The federal cabinet has approved an agreement with the Anglican Church of Canada that will limit the church’s liability over Indian residential schools.
Public Works Minister Ralph Goodale, minister in charge of the federal Office of Indian Residential Schools Resolution, and the Anglican primate, Archbishop Michael Peers, made the announcement Nov. 20 at a joint news conference.
“I want to commend the remarkable moral leadership shown by the Anglican church,” said Mr. Goodale.
“For some years, we have been preoccupied with litigation. We can now return to our principal occupation, serving God and God’s world in ministries of healing, reconciliation and compassion,” said Archbishop Peers.
According to the agreement, which now goes to the church’s 30 dioceses for ratification, the church will contribute $25 million over five years toward a litigation settlement fund.
The diocesan ratification process could take up to three months, said Archdeacon Jim Boyles, the general secretary of General Synod who was the chief Anglican negotiator.
Although the church is committed to raising $25 million, the accord allows the national office – General Synod – and the dioceses to wind up the cost of maintaining legal defences in court cases.
Hundreds of natives have made alleged and proven claims of sexual and physical abuse suffered in a national boarding school system that operated from the mid-19th century into the 1970s.
The agreement caps two years of negotiations between church and government representatives.
Mr. Goodale also said the government is working on a new out-of-court approach to abuse claims that will speed up settlements. He said that he hopes to have an announcement about that within several weeks.
Mr. Goodale sent a 29-page draft agreement to cabinet in October.
Under the agreement, General Synod would contribute $3 million to the fund and dioceses would contribute $22 million. It is expected dioceses would contribute the same percentage of their budget to the fund as they now do to General Synod.
The diocese of Toronto would contribute the most — 20 per cent of the $22 million.
This formula represents a significant departure from the church’s earlier negotiating position, which was that dioceses not named in litigation should not have to contribute.
“We are more than simply legal entities,” said Archbishop Peers. “We are a church. The idea that some entities would stand by and see others fold is not who we are as a church,” he added.
Archbishop Peers also said that church officials have had preliminary assurances from some dioceses that they will contribute to the fund. “If we had had any response that this is a hopeless commitment, we wouldn’t be making it,” the primate said.
At their regular fall meeting in October, many diocesan bishops said they would urge their dioceses to support the agreement.
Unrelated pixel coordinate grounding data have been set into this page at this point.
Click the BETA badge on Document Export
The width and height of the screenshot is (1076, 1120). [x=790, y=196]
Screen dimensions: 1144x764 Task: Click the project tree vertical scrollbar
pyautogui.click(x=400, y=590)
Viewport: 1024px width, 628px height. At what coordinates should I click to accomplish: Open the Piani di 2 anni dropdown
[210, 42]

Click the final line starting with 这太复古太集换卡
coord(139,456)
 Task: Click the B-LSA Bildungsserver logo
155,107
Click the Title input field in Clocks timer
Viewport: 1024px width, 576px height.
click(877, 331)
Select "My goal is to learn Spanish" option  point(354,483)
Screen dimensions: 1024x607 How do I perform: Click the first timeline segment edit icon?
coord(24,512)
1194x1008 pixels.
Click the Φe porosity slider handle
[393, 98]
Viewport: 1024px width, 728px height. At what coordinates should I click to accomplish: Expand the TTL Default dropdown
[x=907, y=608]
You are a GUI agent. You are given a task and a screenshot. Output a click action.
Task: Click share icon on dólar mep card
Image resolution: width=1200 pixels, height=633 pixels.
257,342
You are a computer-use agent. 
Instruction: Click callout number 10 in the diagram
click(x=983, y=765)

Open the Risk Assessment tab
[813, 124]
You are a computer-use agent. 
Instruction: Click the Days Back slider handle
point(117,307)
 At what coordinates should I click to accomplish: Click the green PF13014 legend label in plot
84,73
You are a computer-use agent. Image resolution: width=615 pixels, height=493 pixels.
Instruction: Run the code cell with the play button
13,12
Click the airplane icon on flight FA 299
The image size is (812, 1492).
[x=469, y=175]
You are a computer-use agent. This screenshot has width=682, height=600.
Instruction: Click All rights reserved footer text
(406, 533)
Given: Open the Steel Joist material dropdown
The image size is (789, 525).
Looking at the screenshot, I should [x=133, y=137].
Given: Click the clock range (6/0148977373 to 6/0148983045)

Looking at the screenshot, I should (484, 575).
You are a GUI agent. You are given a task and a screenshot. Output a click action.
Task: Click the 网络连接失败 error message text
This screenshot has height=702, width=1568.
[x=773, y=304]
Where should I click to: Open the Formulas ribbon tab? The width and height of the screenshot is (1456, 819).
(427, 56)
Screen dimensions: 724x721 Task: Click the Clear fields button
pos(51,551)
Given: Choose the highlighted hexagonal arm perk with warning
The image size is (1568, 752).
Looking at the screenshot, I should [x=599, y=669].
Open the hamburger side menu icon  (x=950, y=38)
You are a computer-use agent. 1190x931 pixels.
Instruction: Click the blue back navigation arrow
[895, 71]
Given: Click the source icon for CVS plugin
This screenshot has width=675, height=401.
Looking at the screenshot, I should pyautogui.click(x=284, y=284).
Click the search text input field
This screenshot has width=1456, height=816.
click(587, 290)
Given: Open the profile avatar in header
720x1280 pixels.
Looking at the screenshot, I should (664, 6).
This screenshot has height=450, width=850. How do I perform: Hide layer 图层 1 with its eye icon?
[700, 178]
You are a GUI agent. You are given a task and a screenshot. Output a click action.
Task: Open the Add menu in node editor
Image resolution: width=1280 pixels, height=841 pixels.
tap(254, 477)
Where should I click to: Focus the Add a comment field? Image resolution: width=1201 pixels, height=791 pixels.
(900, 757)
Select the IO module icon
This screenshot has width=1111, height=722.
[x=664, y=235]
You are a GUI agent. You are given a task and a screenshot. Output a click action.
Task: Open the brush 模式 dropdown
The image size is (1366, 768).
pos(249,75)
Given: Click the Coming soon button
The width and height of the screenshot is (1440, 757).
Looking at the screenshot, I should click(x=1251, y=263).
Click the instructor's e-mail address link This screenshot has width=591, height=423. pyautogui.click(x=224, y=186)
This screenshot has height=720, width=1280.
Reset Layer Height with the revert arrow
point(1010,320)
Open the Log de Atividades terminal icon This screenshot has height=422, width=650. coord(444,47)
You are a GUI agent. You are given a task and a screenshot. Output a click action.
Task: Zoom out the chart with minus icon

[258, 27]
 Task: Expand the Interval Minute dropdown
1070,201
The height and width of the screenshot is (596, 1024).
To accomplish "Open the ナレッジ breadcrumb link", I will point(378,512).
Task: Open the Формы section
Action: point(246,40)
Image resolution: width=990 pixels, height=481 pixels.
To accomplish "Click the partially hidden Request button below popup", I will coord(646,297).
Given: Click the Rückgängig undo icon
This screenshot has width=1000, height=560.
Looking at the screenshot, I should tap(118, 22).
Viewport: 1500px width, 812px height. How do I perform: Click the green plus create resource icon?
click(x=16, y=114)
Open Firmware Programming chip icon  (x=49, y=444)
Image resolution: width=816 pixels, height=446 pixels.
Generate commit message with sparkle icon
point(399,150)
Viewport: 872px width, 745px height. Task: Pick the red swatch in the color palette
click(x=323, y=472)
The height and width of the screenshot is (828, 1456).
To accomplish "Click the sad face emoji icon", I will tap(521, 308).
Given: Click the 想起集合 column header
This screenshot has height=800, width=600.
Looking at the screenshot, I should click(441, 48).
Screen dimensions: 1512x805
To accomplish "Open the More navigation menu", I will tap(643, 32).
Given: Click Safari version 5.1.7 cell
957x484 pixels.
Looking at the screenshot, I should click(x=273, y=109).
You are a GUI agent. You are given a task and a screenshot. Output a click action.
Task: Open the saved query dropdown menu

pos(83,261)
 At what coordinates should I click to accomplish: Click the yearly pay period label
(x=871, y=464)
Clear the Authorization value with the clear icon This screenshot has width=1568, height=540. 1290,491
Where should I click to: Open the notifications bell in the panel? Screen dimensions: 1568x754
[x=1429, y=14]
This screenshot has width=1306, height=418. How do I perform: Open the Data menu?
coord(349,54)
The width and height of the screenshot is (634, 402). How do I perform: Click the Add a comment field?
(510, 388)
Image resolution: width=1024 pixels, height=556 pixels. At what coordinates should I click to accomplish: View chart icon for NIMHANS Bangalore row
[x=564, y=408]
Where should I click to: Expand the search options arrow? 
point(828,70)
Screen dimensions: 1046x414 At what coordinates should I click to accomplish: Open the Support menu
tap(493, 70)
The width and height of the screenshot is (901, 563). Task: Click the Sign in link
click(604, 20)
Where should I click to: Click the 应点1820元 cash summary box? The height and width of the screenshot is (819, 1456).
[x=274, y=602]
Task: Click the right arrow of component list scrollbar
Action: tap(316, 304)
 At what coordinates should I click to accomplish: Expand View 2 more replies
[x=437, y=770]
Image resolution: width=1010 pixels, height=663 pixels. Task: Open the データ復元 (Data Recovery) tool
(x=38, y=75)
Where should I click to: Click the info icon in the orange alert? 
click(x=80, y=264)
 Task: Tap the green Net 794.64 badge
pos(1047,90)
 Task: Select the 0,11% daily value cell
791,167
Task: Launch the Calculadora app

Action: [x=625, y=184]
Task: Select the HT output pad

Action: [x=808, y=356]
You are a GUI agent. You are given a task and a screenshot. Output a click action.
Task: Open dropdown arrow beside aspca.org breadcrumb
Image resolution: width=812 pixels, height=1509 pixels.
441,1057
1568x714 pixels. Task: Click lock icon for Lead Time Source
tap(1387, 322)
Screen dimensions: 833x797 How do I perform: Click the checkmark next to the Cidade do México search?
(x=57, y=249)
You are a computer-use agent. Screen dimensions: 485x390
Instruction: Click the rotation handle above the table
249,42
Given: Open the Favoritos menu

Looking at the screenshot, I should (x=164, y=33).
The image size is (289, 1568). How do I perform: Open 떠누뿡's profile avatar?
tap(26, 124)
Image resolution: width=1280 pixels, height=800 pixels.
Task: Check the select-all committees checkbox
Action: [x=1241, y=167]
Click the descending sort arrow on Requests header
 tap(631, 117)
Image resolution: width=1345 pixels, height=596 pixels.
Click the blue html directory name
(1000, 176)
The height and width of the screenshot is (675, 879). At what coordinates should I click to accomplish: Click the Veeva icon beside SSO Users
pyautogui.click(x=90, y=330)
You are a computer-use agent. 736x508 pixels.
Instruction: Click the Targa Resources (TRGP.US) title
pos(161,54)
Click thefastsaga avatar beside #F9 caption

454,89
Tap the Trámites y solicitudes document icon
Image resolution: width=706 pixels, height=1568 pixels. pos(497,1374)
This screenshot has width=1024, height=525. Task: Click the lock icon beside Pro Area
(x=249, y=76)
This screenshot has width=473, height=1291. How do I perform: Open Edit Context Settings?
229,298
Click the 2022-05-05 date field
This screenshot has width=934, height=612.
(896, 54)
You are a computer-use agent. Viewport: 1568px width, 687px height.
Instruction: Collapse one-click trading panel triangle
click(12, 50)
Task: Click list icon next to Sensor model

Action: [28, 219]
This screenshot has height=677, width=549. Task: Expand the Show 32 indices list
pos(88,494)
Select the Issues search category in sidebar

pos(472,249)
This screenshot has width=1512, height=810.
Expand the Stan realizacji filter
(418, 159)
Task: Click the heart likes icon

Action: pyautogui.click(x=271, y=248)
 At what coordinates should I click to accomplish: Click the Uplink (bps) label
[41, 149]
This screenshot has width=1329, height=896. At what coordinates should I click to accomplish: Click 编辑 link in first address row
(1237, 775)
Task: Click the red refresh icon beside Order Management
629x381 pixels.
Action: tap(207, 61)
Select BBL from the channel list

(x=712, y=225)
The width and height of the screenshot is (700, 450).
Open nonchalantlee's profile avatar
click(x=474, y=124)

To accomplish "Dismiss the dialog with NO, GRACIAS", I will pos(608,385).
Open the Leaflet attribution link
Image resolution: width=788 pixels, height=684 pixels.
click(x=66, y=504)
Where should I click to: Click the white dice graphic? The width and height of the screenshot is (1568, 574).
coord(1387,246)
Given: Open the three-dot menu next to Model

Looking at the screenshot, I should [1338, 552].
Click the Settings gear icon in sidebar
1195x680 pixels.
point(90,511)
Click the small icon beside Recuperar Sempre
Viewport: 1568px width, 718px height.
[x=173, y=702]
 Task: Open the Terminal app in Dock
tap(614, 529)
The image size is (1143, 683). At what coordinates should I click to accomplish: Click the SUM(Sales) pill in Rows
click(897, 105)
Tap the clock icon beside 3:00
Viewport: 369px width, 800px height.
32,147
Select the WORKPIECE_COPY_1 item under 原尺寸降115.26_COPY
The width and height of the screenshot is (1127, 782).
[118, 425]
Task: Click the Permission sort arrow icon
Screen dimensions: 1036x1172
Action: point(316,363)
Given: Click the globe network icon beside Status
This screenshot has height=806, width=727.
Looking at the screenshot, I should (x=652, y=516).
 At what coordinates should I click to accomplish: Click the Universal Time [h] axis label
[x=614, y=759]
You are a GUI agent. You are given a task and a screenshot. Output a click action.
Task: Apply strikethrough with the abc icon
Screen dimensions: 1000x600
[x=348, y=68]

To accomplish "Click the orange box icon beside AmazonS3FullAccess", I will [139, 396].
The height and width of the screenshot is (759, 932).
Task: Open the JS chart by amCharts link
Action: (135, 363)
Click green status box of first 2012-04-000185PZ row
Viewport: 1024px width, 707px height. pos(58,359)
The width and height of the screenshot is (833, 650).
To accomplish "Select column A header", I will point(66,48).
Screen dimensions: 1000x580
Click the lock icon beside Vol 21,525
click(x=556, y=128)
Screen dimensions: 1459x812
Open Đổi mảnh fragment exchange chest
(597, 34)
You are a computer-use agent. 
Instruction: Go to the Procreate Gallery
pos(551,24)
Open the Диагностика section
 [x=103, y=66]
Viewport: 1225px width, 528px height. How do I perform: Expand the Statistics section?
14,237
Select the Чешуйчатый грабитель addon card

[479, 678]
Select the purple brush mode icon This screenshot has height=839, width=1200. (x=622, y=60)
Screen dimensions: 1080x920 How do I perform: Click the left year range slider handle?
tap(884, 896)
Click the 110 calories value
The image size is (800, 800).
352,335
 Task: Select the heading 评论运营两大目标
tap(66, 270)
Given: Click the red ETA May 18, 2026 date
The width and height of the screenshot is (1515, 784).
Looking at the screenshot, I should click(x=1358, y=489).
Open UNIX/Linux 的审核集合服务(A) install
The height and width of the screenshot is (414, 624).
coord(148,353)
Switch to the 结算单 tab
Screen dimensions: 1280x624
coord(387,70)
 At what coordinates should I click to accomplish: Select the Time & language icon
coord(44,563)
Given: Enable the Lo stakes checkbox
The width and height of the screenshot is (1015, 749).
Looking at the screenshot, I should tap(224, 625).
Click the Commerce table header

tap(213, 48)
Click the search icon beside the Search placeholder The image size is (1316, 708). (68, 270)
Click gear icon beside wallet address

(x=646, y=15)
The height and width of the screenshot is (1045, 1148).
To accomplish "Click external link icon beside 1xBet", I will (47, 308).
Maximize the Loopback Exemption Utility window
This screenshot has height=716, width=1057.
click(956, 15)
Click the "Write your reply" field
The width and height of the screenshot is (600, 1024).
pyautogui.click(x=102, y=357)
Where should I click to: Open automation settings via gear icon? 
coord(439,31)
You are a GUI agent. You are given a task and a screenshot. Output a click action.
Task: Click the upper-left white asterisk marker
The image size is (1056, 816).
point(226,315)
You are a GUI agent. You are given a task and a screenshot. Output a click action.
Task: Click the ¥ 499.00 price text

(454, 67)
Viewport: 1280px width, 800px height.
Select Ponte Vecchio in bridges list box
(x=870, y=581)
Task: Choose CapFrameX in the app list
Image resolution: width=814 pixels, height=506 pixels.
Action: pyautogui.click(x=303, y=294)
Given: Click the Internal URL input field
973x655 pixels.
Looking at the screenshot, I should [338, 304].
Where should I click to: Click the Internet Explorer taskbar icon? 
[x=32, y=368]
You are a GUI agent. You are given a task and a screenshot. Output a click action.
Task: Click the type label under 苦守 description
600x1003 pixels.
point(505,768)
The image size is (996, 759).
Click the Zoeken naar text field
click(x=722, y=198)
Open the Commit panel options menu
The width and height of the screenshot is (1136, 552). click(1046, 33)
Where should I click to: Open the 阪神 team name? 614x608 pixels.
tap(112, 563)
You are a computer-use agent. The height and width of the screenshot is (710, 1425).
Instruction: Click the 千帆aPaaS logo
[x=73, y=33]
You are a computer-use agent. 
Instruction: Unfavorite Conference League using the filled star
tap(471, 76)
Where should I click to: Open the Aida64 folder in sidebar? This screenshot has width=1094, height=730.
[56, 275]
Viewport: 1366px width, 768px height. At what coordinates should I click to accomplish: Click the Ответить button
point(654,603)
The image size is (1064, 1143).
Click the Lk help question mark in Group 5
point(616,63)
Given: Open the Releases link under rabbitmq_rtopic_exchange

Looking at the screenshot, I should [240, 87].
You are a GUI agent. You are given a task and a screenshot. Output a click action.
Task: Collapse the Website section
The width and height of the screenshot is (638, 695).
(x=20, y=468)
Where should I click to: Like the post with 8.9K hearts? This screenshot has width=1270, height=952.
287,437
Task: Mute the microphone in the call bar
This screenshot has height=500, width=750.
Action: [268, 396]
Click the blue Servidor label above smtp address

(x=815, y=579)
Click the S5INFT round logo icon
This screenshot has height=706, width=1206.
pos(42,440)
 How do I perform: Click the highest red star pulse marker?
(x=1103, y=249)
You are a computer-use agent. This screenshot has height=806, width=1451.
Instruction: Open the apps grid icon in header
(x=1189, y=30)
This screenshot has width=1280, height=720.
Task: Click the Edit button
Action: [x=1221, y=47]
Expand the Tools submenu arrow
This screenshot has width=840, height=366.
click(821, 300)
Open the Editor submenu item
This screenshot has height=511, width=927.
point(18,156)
The church’s six wealthiest dioceses are expected to bear the largest share of the contributions to the $22-million diocesan share.
Ranked by contribution to General Synod in the year 2001, the six wealthiest dioceses are, in descending order: Toronto, Huron, Ottawa, New Westminster, Niagara and Nova Scotia/Prince Edward Island.
The federal government has said that there are now about 5,000 lawsuits representing more than 12,000 plaintiffs concerning treatment they received in native residential schools. The total cost of settlements has been estimated at $1 billion.
Previous estimates indicated that without an agreement, the Anglican church could have been liable for as much as $60 million in settlement costs, plus ongoing litigation costs. The church has been spending about $100,000 a month on its legal defence.
Archbishop Peers said the agreement entails sacrifice. “The hard reality is the amount far exceeds the assets of the Anglican church and so we are appealing to the dioceses.”
The national church has said it expects revenue of $10.5 million in 2003.
Schools were also run by the Presbyterian, United and Roman Catholic churches. The four churches were negotiating together between the fall of 2000 to early this year, when the group disbanded and the Anglican church continued talks on its own.
Mr. Goodale said the Presbyterian and United churches have returned to the negotiating table and that the Anglican agreement “establishes some benchmarks and some templates.”
The Anglican church, which was involved in operating 26 of the 80 schools, has been named by more than 2,100 plaintiffs.
The agreement does not address native claims that the schools harmed language and culture. Mr. Goodale and Archbishop Peers said these issues are best addressed through healing programs and counselling.
“I’m very pleased this agreement has been reached, and we as indigenous and non-indigenous Anglicans can work together building healing relationships,” said Donna Bomberry, General Synod coordinator for indigenous ministry.
Archdeacon Larry Beardy, a Cree member of the Anglican negotiating team, said indigenous leaders will carry the message of the agreement to native Anglicans across the country.
In another development, a Calgary judge on Oct. 24 dismissed lawsuits against the Anglican church by people who claimed abuse in residential schools, saying there is “no evidence of direct involvement by the General Synod.”
Justice Terrence McMahon of the Alberta Court of Queen’s Bench, said only the church’s Missionary Society could be named in native residential schools lawsuits, since it was the body that signed contracts with the federal government to run the schools.
The judge dismissed all claims against General Synod and against the Anglican dioceses of Calgary between 1919 and 1969 and Athabasca between 1923 and 1969.